The book shares strategies Abrahams has honed over his career, and surprisingly, many of them contradict deeply ingrained ideas we hold about how to communicate well. If you’re willing to “deprogram” some conventional communication advice, you too can become a better spontaneous speaker.
We talked to Abrahams about how to think faster and talk smarter when you’re winging it, whether your audience is a few colleagues on Zoom, your family and friends, or an auditorium full of people. Here are ten strategies to unlearn for better communication:
If it isn’t perfect, it’s not worth saying.
Most of us have been taught since childhood to do the best we possibly can. In most situations, that’s good advice – but it’s not how spontaneous communication works.
When we pressure ourselves to be perfect, we strain our cognitive abilities. We’re focused on ourselves, rather than the situation at hand and how to respond to it. Ironically, that ends up harming our performance.

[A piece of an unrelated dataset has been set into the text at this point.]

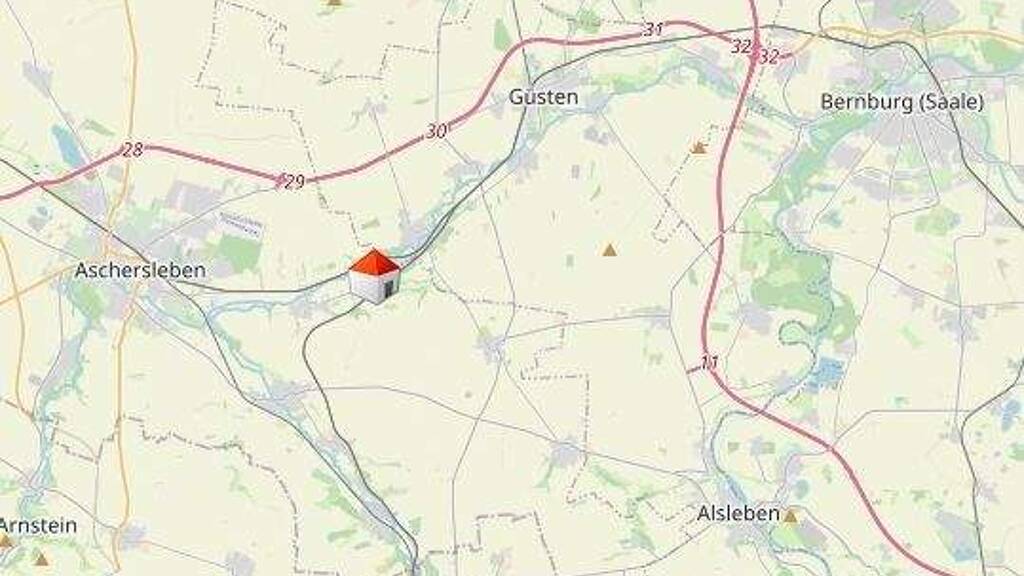The height and width of the screenshot is (576, 1024).
Task: Select the pale blue lake northwest of Aschersleben
Action: pyautogui.click(x=65, y=144)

Instead, give yourself permission to be merely satisfactory. Don’t fear the ordinary or the sufficient; in most cases, “good enough” is great! You don’t need to come up with the Next Big Idea, or be the genius in the room.
“I like to say, ‘strive for mediocrity so you can achieve greatness,’” says Abrahams. “When you focus on just getting your communication done, you free up the cognitive resources to do it well. We need to dial back our desire to do it ‘right,’ because ‘right’ doesn’t even exist.”
When you stop chasing perfection, you’re more likely to communicate from a relaxed, intuitive place. That makes it so much more likely you’ll have an authentic connection with whoever you’re speaking to – and in spontaneous speaking, connection, not perfection, is always the goal.
If you’re nervous, you’re underprepared.
Nerves are a normal, human response to high-stakes situations. Anxiety is not an indication you’ll fail – there’s even some evidence it can improve your performance.
Accepting all your feelings, nerves and all, is a form of mindfulness. If you acknowledge and accept your anxiety, you gain a sense of agency and give yourself space to do something about it. That makes it much less likely to distract you or derail your communication.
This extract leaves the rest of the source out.